I reviewed records and communications that are part of this publicly-released database. I also found that on February 4, 2020, Chaewon exchanged private messages on OGUsers with another user of the forum during which Chaewon made a purchase of a video game username and was instructed to send bitcoin to address 188ZsdVPv9Rkdiqn4V4V1w6FDQVk7pDf4 (hereinafter, “the Chaewon purchase address”).
From there, the FBI was able to track bitcoin transactions, locate Sheppard’s email address, and use that additional information to obtain information from virtual currency exchanges, Binance and Coinbase. With all of this information, the FBI was able to connect “Chaewon” and other usernames to Mason Sheppard to locate him and charge him with assisting in the hacking and bitcoin scam.

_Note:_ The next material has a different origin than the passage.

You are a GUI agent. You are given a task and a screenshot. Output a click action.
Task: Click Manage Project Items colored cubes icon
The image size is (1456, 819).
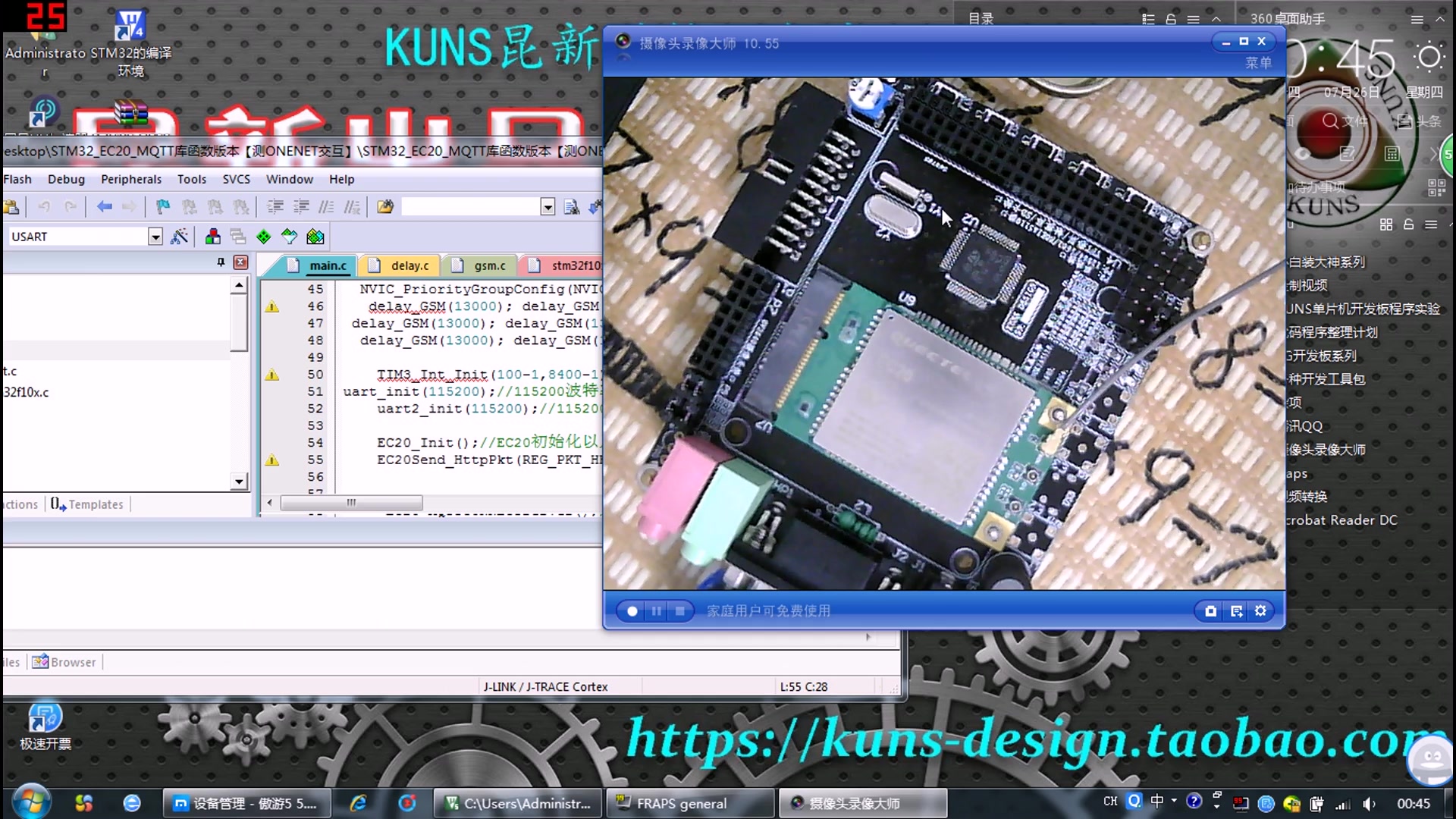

No warrants were needed. The info from the forum hack was already in the public domain. Bitcoin transactions are considered financial records, standing outside of the Fourth Amendment’s protections. Even if it would possibly be more prudent to directly approach websites with subpoenas or warrants to obtain records, it appears to be far easier to just access data obtained from malicious hacking. And there are companies out there compiling information from data breaches and malicious hackings and selling access to law enforcement agencies who feel judges and additional paperwork will just slow them down.